Patrick, Ross Brawn agrees with you in terms of reducing secrecy to make it easier to follow:

http://www.eurosport.co.uk/formula-1/brawn-wants-teams-secrecy-cut-to-inform-fans_sto6127497/story.shtml
 
I just saw that on the BBC and it looks like a permanent move from F1 is coming soon if he can't bag a competitive seat for 2018. Another 3 years at McLaren-Honda? Unlikely.
 
Seens they can make a good indy engine surely theycan do better in F1 what happened to the oid Japanese way of copying the best rival and making it better
 
Seens they can make a good indy engine surely theycan do better in F1 what happened to the oid Japanese way of copying the best rival and making it better

You cannot compare the very simple Indy engines with the stratospheric level of technology in a modern F1 engine.

An Indy engine is a 2.2 liter twin turbo v6 with around a max of 700 bhp. More importantly it has no fuel flow restriction so they can keep pumping fuel into it. From an engineering perspective this is not hard to do. You can get a road engine to those levels although lifetime might be an issue.

A modern F1 engine from the energy recovery systems is a 1.6 liter v6 and the massive issue here is that it is fuel flow restricted to a max of 100kg per hour. This is the kicker as all the benefits are now in engine efficiency and specifically in extreme lean burn engines. This is what Honda are struggling with mostly although ancillery systems are a part of their problems as well.
 
Seens they can make a good indy engine surely theycan do better in F1 what happened to the oid Japanese way of copying the best rival and making it better

As I have explained on here many times, that is not how they develop engines now, nor how they have done so for the past 30 years in motorsport.
 
just in case some younger F1 fans are confused, it may be useful to point out the villeneuve /arnoux overtaking was all at the very end of one race, not a high-light reel spanning their entire careers.


vuk.

And it's probably worth remembering that driving and overtaking like that was unheard of even then so rose tinted spectacles are the filter of choice. Also Arnoux drove a shit race that day and was destroyed by his teammate IIRC - annoying given that it was almost 40 years ago and I cannot remember yesterday.
 
And it's probably worth remembering that driving and overtaking like that was unheard of even then so rose tinted spectacles are the filter of choice. Also Arnoux drove a shit race that day and was destroyed by his teammate IIRC - annoying given that it was almost 40 years ago and I cannot remember yesterday.
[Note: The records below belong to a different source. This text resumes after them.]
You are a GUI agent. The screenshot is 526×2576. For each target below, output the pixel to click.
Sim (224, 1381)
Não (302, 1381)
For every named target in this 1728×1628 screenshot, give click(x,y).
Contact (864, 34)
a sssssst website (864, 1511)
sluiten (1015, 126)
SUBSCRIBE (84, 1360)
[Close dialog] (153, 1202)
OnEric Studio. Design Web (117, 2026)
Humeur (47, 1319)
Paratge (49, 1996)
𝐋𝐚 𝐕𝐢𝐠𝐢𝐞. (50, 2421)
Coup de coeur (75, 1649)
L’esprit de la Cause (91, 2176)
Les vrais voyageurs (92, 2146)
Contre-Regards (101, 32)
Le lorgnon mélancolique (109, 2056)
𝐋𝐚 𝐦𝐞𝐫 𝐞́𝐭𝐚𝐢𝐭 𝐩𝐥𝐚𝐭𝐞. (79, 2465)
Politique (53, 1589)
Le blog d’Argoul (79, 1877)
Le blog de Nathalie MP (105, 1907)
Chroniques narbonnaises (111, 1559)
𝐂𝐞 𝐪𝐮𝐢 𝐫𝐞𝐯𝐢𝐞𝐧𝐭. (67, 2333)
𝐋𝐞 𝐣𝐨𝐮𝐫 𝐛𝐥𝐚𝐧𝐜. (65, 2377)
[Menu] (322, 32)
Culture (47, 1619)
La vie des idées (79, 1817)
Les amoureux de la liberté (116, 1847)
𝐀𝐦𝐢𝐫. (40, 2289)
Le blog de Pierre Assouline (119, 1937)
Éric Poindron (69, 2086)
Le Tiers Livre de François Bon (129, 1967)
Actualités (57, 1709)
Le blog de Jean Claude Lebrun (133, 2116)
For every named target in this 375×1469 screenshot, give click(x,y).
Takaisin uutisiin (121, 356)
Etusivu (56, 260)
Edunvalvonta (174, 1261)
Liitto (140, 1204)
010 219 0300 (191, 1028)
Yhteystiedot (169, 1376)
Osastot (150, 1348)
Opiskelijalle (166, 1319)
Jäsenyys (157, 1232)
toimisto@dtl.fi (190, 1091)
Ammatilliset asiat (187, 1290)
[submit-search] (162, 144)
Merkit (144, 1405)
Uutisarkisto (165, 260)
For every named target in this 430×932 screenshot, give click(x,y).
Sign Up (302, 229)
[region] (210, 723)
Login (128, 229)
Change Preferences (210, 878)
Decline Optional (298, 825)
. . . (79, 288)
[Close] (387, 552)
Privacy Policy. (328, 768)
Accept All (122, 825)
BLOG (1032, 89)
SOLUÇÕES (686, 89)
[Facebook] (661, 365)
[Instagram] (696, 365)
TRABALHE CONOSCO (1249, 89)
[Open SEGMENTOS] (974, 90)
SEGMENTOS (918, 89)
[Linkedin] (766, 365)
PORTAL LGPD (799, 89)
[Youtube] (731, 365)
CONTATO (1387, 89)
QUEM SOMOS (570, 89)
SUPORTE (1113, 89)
Erm you'll find that wasn't entirely untypical of Villeneuve's season: Smooth, dominating win at Kyalami (managed his tyres superbly), excellent win at Long Beach, a fantastic drive through the field to 3rd place after replacing a wing at Zolder only to run out of fuel on the last lap, the overtake of the year at Zandvoort, the start of the year at Austria (from sixth to first), the only driver capable of living with Jones in Canada and the ridiculous wet-weather qualifying at Watkins Glen. In the words of Nigel Roebuck: 'Scheckter was second fastest, on 2m 11.029s. Villeneuve’s time was rather quicker: 2m 01.437s! At one stage Jacques Laffite came and joined us on the pitwall, and he, too, was mesmerised. “Look at him,” he said, as the Ferrari skittered by at 160mph. “He’s different from the rest of us. On a separate level…”

Sadly missed.
 
Erm you'll find that wasn't entirely untypical of Villeneuve

Sadly missed.

Somewhere I have a picture of me as a proud 14 year old standing with him in the pit at Silverstone on his GP debut.

Rose tinted specs imho. The reason the French drive is so remembered today is that it was the exception rather than the rule. Gilles was combative and could outperform an underperforming car. He never showed that he could aid the development of and excel in an exceptional car.
 
Shock news, Button to drive at Monaco this year in place of Alonso! WTF is going on with Alonso doing Indy 500?